In recent months, Pinterest has come under growing criticism for a series of questionable actions that have deeply affected users and creators alike—especially in Europe. What started as a creative and inspiring platform is now being challenged for its lack of transparency, inconsistent moderation, and potentially unlawful practices under key European digital regulations.

Where Is the Respect?

Pinterest, how can you ask for respect from your community when you consistently fail to offer it in return?

  • Users are being suspended without explanation, warning, or valid justification.

  • The European Media Freedom Act and the Digital Services Act (DSA) are being brushed aside, as users are kept in the dark and stripped of their rights without recourse.

  • Concerns raised by multiple users have gone unanswered, showing a worrying pattern of neglect and disrespect.

Flawed Moderation and False Accusations

The platform’s content moderation system is not only flawed—it’s offensively inaccurate.

  • Innocent food recipes are flagged as adult material.

  • AI systems are unable to distinguish between compliments and hate speech.

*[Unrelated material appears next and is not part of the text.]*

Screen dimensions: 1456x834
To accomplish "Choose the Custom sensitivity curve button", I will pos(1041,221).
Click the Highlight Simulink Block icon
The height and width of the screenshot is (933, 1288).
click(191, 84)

  • Entire domains are banned under vague claims of spam, even when no such activity is present.

Pinterest’s moderation tool appears to rely on outdated or poorly trained AI that repeatedly delivers false positives, damaging user reputations and killing organic content.

A Bug-Filled, Broken Infrastructure

To make matters worse, Pinterest’s internal system is riddled with technical inconsistencies:

  • The Reports and Violations Centre appears in multiple locations with different URLs across analytics, ads, and trends pages.

  • These links often fail to load, preventing users from reporting issues or accessing support.

  • These are not user-side errors. These are server-side bugs—originating from Pinterest’s own infrastructure.

Pinterest menu is bugged

This menu isn’t the same all over Pinterest. Neither is the URL at the red arrow.

Here are just a few examples of conflicting and broken URLs:

  • https://analytics.pinterest.com/reports-and-violations

  • https://www.pinterest.com/reports-and-violations

  • https://ads.pinterest.com/reports-and-violations

  • https://trends.pinterest.com/reports-and-violations

These inconsistencies show a clear lack of quality control, testing, and proper development practices—hallmarks of amateur-level deployment. Take a wild guess – only one of them works. The rest is faulty URL’s scattered around in the menus.

Users Are Fixing What Pinterest Won’t

It’s ironic that users and independent IT professionals are now doing the job Pinterest’s own engineering team should be handling. The community is providing:

  • Clear bug reports

  • Reproducible error examples

  • Step-by-step fixes

Instead of receiving thanks or action, users are met with silence—or worse, more restrictions.

A Simple Request: Do Better

It’s time for Pinterest to:

  1. Acknowledge these issues publicly
  2. Fix the Reports and Violations Centre across all instances
  3. Restore wrongfully blocked domains like NatalieHarisson.com, NataHari.me, and DIVAimages.com
  4. Implement a transparent appeals process as outlined in the Digital Services Act
  5. Invest in competent AI and moderation teams that understand nuance and context

Pinterest, you built a platform meant to empower creativity, not punish it. If you want our respect, start by respecting us—your users.